The summer after my freshman year in high-school, I was staying with my aunt and uncle for the summer. My aunt and I decided to ride our mountain bikes in to town to get the mail, and on the way back our final navigation was to cross a main road and then turn onto the street their house was on.

All I remember was waking up face-down in the gravel with my bike on top of me.

I was rushed to the emergency room in the cab of a truck that had stopped at the "scene", and I withstood the nurses scrubbing the gravel out of my face with a sponge. The on-call plastic surgeon sewed up my lip and I visited a dentist and ear, nose and throat doctor to make sure I hadn't screwed things up too much. It took a couple of months to heal, just in time for school.
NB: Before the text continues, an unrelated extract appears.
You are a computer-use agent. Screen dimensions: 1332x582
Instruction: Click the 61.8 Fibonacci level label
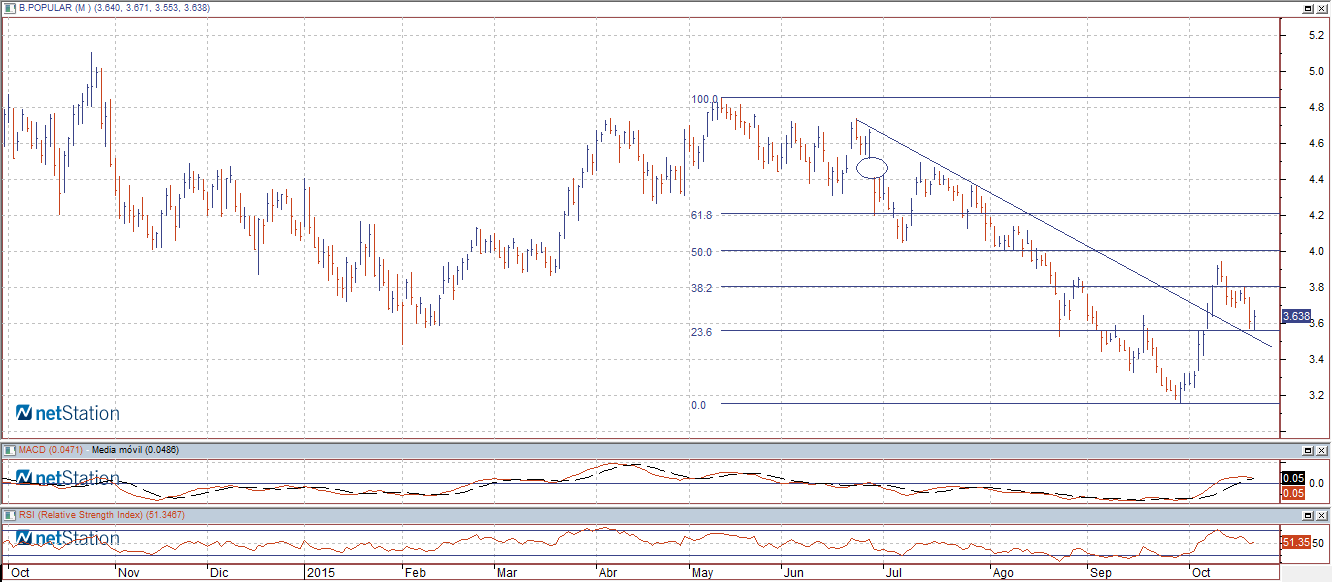point(701,215)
During my sophomore year I managed to crash skiing and plant the end of my ski-pole into my face, and then a few months later bounce my face off the sidewalk while rollerskating.

My skull endured several other injuries during my high-school career, from having a friend lift me up to change a lightbulb and running my head into a nail to falling down the stairs carrying a laundry basket and landing with my cheek on a corner of the laundry bin.

I'm amazed I made it to adulthood in one piece, not looking like a plastic surgeon mistake, and un-brain-damaged.

7 comments:

Angela said...

Oh, my! I'm not sure if I should be worried for you or not! Here's hoping for an accident-free rest of your life for you. I am so loving the new header by the way. Beautiful!

Marisa said...

Thanks Angela!

Atypical California Girl said...

I am accident prone as well.
I have several scars and memories of stitches.
Like you, I am amazed I survived childhood.
Turns out, all I needed was glasses. I didn't fall down nearly as much once I could see where I was going.

Marisa said...

HA! I actually bi-focals through highschool. How ridiculous is that?! No one should ever go down stairs wearing bi-focals.

Tammie Jean said...

Oh my gosh - wear a helmet!! ;)

CS said...

My whole family is like that. I broke my skull at four months . most of us have broken our noses, my 25-year-old sister just broke her hip. So, I sympathize.

Jim Thomsen said...

Reese gives good header. :)

I have broken my nose three times.

Two fingers. One wrist. Three ribs. No arms or legs.

Worst scar I have is one just above my left eye ... got it my senior year in academy when a flourescent light fixture was left hanging open off the ceiling and, distracted, I walked into it and gouged my face deeply on the sharp metal corner. Missed my eye by less than half an inch.

I too am amazed ... I grew up in a really rambunctious neighborhood where there was always tackle football games and bike-racing contests around the block (I once hit the curb on a fast turn and flew headfirst over my handlebars into a wooden fence, and was nothing more than lacerated and mildly stunned.) I've had more bike wipeouts than I can recall — several on pavement — and once tumbled nearly 20 feet out of a tree in my backyard.

Never broke a bone in any of those cases.

I'm glad I wasn't raised by hyperprotective parents. I could have been killed in any number of spectacular ways, but I submit that the living you do while taking risks is worth the risk that your living may be abruptly concluded.